* **TRY IT**: Return the data below exactly, stopping after the line with "This screenshot has height=1660, width=2212.".

*** Opening DATA RECORDS ***

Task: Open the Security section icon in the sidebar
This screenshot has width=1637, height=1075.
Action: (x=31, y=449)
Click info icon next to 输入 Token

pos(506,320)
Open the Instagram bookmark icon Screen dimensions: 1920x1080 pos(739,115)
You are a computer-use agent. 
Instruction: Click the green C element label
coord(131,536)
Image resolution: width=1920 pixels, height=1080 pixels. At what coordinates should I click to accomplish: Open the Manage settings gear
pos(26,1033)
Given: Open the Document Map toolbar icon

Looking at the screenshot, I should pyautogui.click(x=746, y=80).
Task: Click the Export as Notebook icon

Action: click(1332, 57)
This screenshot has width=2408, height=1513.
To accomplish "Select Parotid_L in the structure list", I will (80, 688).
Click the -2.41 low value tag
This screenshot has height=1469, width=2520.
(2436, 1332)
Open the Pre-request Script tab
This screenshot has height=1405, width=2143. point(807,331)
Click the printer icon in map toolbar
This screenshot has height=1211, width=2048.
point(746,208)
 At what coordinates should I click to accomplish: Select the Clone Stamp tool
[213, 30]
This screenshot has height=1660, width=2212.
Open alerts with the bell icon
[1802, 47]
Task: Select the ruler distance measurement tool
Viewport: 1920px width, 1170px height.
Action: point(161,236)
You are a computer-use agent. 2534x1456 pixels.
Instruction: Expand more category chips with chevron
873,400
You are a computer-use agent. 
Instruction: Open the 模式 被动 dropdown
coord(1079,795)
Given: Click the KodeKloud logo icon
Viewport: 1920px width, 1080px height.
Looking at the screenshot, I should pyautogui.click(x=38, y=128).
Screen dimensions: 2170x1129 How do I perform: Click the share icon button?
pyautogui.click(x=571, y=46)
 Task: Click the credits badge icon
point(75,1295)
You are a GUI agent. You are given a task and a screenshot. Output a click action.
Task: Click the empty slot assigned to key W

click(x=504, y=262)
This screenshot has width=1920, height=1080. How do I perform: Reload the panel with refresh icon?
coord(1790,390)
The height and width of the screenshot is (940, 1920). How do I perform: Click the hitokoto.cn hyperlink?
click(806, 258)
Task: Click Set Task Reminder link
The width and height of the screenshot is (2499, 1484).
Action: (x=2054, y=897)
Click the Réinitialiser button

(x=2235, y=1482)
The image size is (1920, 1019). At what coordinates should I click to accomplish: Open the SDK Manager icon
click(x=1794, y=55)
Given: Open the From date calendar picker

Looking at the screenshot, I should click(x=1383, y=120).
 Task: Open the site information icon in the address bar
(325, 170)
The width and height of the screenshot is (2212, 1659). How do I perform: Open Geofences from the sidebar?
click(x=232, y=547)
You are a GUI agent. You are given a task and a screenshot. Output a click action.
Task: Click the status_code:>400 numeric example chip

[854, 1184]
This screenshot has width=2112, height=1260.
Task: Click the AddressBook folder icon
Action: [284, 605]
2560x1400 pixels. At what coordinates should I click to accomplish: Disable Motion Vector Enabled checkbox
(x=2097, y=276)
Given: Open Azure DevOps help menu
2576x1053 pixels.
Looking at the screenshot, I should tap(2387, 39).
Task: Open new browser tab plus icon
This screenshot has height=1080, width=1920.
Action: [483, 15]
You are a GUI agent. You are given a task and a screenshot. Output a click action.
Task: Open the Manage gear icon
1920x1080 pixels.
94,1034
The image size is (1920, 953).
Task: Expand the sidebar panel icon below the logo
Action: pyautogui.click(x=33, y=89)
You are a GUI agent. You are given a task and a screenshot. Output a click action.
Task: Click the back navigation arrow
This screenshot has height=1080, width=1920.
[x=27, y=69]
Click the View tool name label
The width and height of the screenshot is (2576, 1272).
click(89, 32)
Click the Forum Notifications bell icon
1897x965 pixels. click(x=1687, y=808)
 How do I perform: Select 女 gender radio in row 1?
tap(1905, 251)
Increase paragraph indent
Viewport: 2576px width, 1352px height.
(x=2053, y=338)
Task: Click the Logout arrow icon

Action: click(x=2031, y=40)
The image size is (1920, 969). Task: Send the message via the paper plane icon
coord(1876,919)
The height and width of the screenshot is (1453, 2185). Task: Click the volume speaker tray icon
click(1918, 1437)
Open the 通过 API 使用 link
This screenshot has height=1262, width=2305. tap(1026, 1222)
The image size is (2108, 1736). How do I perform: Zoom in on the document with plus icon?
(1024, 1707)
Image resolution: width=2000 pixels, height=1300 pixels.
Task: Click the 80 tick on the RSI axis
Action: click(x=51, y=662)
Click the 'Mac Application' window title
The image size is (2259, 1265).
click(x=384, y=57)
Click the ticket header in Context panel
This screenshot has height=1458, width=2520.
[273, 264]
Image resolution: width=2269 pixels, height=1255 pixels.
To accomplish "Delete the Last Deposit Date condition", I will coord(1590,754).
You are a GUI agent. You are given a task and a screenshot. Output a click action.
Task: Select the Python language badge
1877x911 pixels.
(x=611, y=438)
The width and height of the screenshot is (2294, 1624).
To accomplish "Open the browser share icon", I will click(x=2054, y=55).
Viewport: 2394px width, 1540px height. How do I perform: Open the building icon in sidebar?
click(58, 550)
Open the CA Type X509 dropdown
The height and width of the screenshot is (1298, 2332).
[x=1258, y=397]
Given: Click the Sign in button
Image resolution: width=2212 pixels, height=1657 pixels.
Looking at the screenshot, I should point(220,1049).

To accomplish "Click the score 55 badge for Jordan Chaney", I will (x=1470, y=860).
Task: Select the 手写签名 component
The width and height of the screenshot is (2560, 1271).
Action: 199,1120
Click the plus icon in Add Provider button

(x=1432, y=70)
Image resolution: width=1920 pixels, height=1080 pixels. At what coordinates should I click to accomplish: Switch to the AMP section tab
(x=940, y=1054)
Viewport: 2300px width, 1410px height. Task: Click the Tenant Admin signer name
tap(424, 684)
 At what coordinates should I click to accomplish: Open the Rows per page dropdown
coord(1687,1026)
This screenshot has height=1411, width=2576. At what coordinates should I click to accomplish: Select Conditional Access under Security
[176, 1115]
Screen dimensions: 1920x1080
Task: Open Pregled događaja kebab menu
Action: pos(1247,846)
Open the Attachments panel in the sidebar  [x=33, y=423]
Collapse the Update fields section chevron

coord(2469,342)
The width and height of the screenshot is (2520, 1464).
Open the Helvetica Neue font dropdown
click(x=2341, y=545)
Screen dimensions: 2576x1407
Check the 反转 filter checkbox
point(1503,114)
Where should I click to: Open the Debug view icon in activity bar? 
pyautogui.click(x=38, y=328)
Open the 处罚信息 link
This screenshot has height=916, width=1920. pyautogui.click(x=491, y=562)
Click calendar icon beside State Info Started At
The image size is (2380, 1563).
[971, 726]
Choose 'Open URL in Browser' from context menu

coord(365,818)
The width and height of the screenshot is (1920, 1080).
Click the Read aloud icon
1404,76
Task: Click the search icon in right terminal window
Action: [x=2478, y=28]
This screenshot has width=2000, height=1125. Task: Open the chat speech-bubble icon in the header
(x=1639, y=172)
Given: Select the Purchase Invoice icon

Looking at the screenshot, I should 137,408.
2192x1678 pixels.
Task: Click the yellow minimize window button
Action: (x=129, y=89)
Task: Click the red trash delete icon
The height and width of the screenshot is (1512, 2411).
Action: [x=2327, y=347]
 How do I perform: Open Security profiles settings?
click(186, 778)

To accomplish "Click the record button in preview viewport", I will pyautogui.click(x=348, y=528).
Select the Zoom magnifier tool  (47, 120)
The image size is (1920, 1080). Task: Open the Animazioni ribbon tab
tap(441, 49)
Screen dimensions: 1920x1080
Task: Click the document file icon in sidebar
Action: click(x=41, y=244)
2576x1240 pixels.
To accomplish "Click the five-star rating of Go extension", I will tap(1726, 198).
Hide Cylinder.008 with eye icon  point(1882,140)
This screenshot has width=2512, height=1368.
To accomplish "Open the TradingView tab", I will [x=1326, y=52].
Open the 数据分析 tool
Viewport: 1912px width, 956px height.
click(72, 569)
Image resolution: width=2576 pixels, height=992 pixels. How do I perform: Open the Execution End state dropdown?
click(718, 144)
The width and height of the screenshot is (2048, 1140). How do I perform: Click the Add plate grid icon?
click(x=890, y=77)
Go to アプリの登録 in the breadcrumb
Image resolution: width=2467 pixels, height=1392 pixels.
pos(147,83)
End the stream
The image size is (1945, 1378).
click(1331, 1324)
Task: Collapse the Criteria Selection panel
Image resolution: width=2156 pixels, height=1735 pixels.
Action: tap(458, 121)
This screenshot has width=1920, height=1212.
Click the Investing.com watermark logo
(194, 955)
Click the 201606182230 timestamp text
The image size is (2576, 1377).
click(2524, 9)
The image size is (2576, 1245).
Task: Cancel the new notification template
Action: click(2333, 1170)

*** Closing DATA RECORDS ***

* **WRITTEN ANSWER**:
Task: Open the Security section icon in the sidebar
This screenshot has width=1637, height=1075.
Action: (x=31, y=449)
Click info icon next to 输入 Token

pos(506,320)
Open the Instagram bookmark icon Screen dimensions: 1920x1080 pos(739,115)
You are a computer-use agent. 
Instruction: Click the green C element label
coord(131,536)
Image resolution: width=1920 pixels, height=1080 pixels. At what coordinates should I click to accomplish: Open the Manage settings gear
pos(26,1033)
Given: Open the Document Map toolbar icon

Looking at the screenshot, I should pyautogui.click(x=746, y=80).
Task: Click the Export as Notebook icon

Action: click(1332, 57)
This screenshot has width=2408, height=1513.
To accomplish "Select Parotid_L in the structure list", I will (80, 688).
Click the -2.41 low value tag
This screenshot has height=1469, width=2520.
(2436, 1332)
Open the Pre-request Script tab
This screenshot has height=1405, width=2143. point(807,331)
Click the printer icon in map toolbar
This screenshot has height=1211, width=2048.
point(746,208)
 At what coordinates should I click to accomplish: Select the Clone Stamp tool
[213, 30]
This screenshot has height=1660, width=2212.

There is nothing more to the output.